Sen. Charles Grassley (R-IA) is demanding to know why federal regulators find it a “burden” to audit nursing homes with a high rate of prescribing psychotropic drugs to residents. 

The former chairman of the Senate Committee on Aging made clear in his letter to the leaders of the Centers for Medicare & Medicaid Services and its parent agency, the Department of Health and Human Services, that he doubts that CMS is doing enough to protect patients. This, even after CMS announced in January that it would begin auditing nursing homes to determine the appropriateness of schizophrenia diagnoses.

As McKnights Long Term Care News has reported, facilities with a pattern of “inaccurate coding” could see their quality measure downgraded to one star, which would ultimately affect the overall Five-Star Rating. 

In his four-page letter sent to CMS Administrator Chiquita Brooks-LaSure and HHS Secretary of Health Xavier Becerra last week, Grassley suggested that the agency is giving “bad actors ‘an out’” by letting facilities admit to errors and commit to making corrections. A CMS memo outlining its off-site audit approach said such admissions would “reduce the burden of conducting audits for CMS and nursing homes, and allow CMS to audit more facilities.” 

Grassley’s letter cited a November 2022 investigation from HHS’ Office of Inspector General that found a 194% increase from 2015 to 2019 in the number of nursing home residents reportedly suffering from schizophrenia but lacking a corresponding diagnosis in Medicare claims. 

“Unfortunately, the recent report confirms my decades-long concern that nursing homes are misusing potent and potentially lethal psychotropic medications without the requisite diagnosis or oversight,” Grassley wrote in the letter. 

However, Rob Leffler, RPh, vice president of clinical services for Kentucky-based Synchrony Pharmacy, and others raised concerns about how and when diagnoses are made in further reporting by McKnights. There is frequently “incomplete admission documentation” for nursing home residents that could be due to a diagnosis made years prior to nursing home admission.

Leffler also noted that hospitals, unlike nursing homes, are not required to try behavioral interventions before prescribing certain drugs and urged CMS to “look beyond the numbers” to understand how facilities are managing residents’ medications.

Use remains high, despite criticism

Still, the volume of antipsychotic prescriptions at nursing homes remains high.
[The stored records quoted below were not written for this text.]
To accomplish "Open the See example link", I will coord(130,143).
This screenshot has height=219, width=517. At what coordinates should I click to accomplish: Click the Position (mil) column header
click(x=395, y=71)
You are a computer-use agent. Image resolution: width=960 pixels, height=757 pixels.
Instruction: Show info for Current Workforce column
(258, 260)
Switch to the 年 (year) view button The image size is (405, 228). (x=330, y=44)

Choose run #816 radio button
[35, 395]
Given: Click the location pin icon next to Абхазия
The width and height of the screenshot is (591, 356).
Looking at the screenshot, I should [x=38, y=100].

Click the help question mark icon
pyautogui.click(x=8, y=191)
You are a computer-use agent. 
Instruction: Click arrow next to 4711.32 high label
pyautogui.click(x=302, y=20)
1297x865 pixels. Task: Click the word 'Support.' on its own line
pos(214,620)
A November 2022 report from the HHS OIG on the long-term trends of psychotropic drug use found that low-income residents receiving subsidies had a higher rate of receiving those drugs, Grassley pointed out in his letter. He also noted that while CMS issued 4,321 citations for unnecessary prescriptions, the agency handed out just 706 civil monetary penalties for antipsychotic drugs.  
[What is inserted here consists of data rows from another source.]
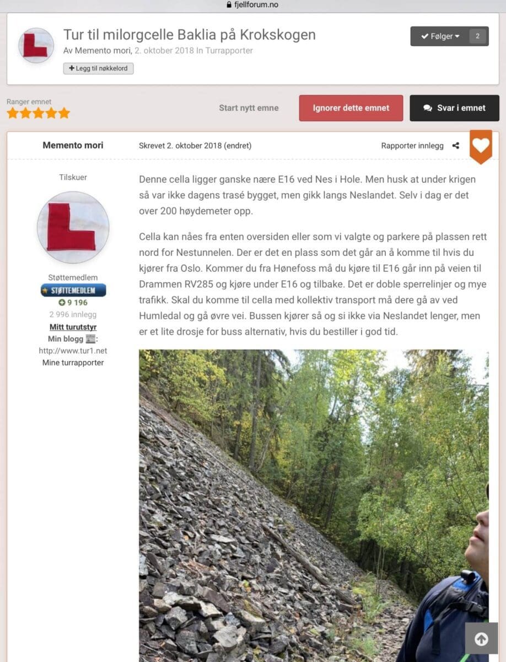Open Mine turrapporter link

coord(73,362)
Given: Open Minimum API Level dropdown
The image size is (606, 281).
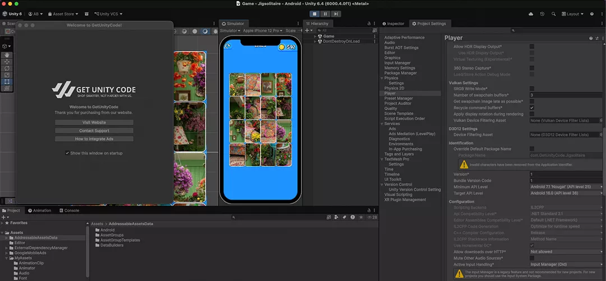Looking at the screenshot, I should pyautogui.click(x=566, y=187).
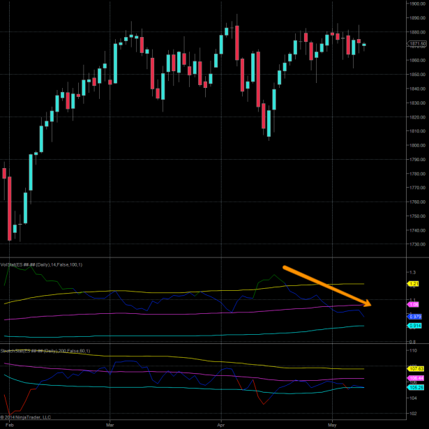The height and width of the screenshot is (429, 429).
Task: Select the May label on time axis
Action: pyautogui.click(x=332, y=423)
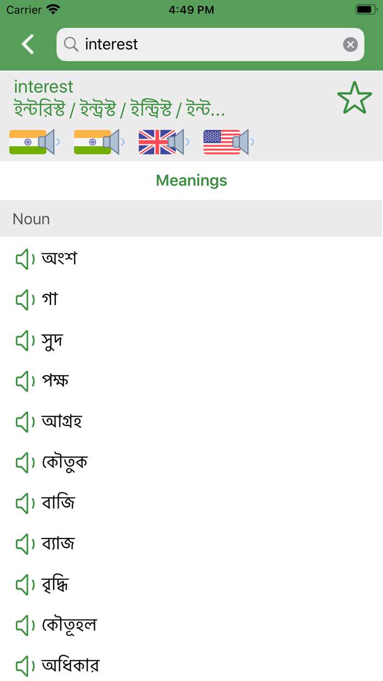Play the second Indian accent pronunciation
Viewport: 383px width, 681px height.
97,142
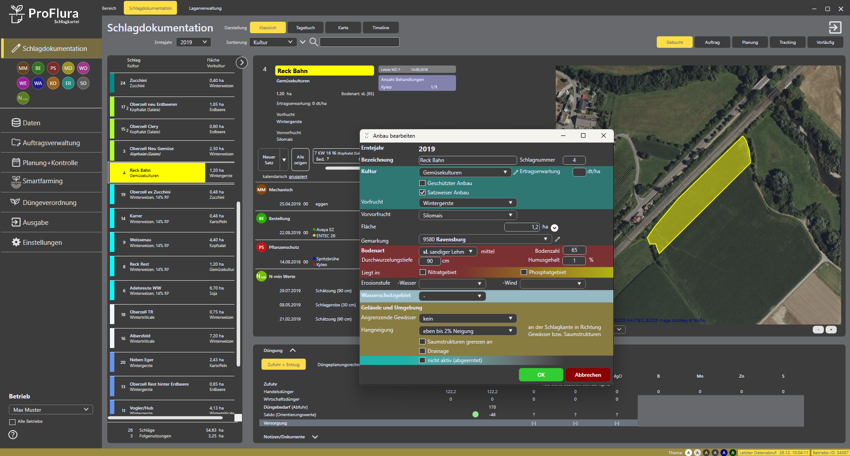Select the PS Pflanzenschutz filter icon
This screenshot has height=456, width=850.
[53, 68]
Grassley ended his letter with eight questions he wants CMs to answer by Wednesday (March 1). He said he is looking to understand how CMS believes that offering facilities “the opportunity to forgo an audit by admitting errors and correcting the issue [will] solve the problem of improper use of psychotropic drugs.”

CMS, in its audit memo, said it would “consider” lesser action against providers who self-report erroneous behavior ahead of an audit. Among the lighter punishments could be suppression of quality measure ratings versus a downgrade.
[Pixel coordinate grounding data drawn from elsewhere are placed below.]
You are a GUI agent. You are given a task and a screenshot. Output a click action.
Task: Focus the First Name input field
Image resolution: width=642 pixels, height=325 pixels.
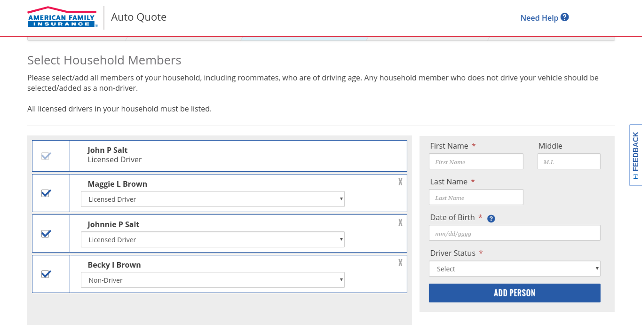click(x=476, y=162)
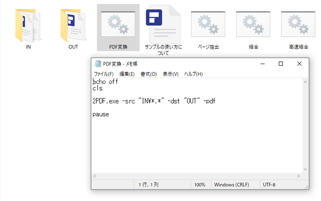Viewport: 321px width, 201px height.
Task: Select the PDF変換 batch file icon
Action: [118, 25]
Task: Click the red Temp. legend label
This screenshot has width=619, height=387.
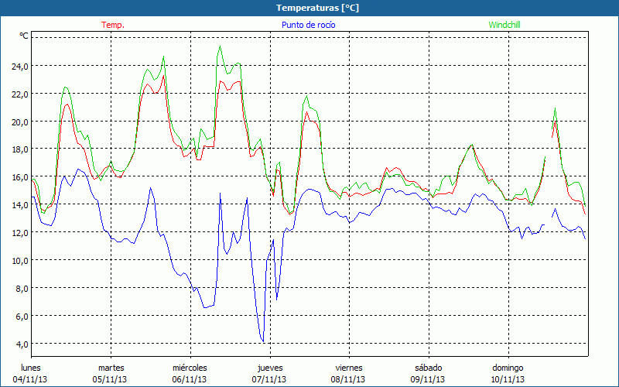Action: (112, 25)
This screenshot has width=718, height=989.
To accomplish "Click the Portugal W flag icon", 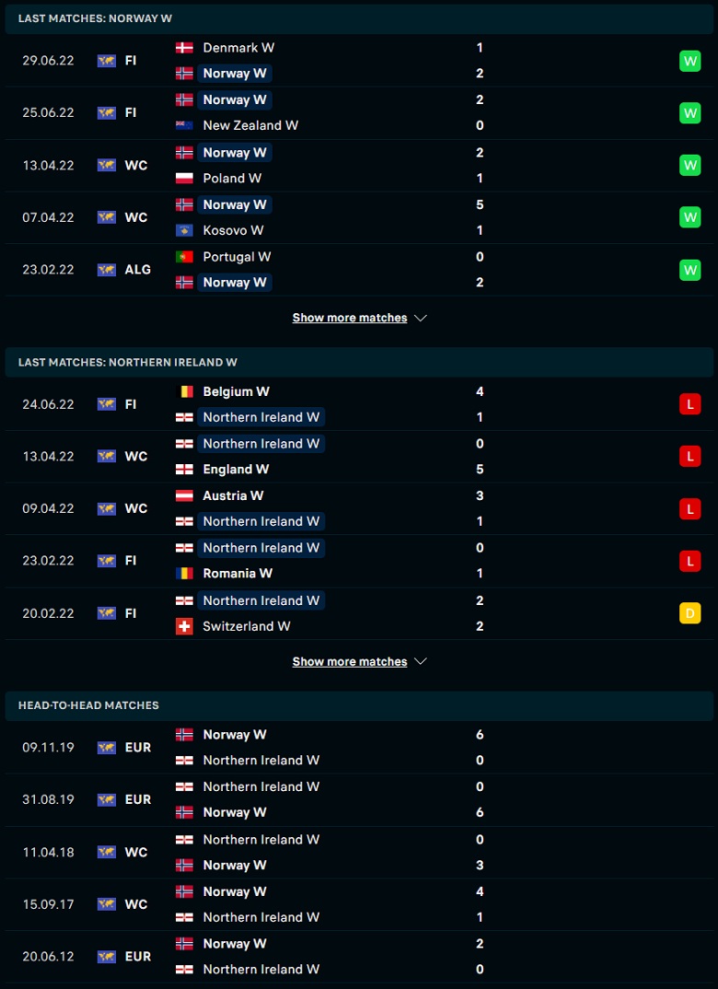I will 184,257.
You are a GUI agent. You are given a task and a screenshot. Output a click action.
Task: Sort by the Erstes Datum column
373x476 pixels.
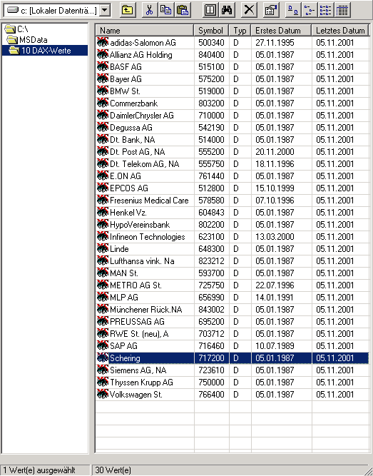coord(281,31)
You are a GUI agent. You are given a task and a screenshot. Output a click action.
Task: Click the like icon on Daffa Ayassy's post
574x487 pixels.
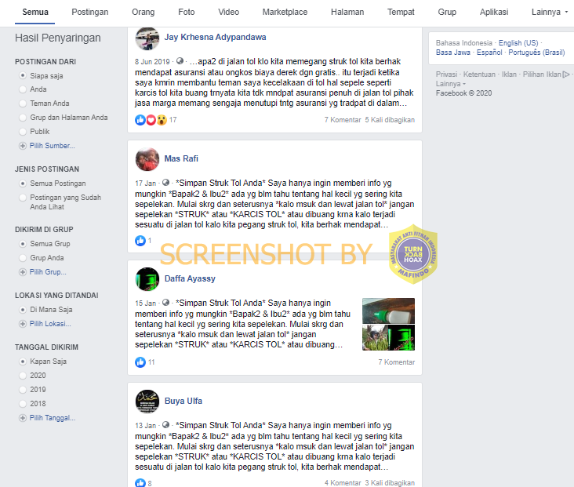coord(140,362)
But providers have told McKnight’s in recent weeks that the offer to admit to problematic coding was not an attractive one, considering CMS wasn’t guaranteeing a better outcome. 

For his part, Grassley also wants to know why there is a discrepancy between citations and civil monetary penalties, the number of citations issued since 2012 that are “linked to resident harm or immediate jeopardy,” and what step the agency has taken to expand “the required data elements on Medicare Part D claims to include a diagnosis code” that was recommended in 2011 by the Health Department’s inspector general.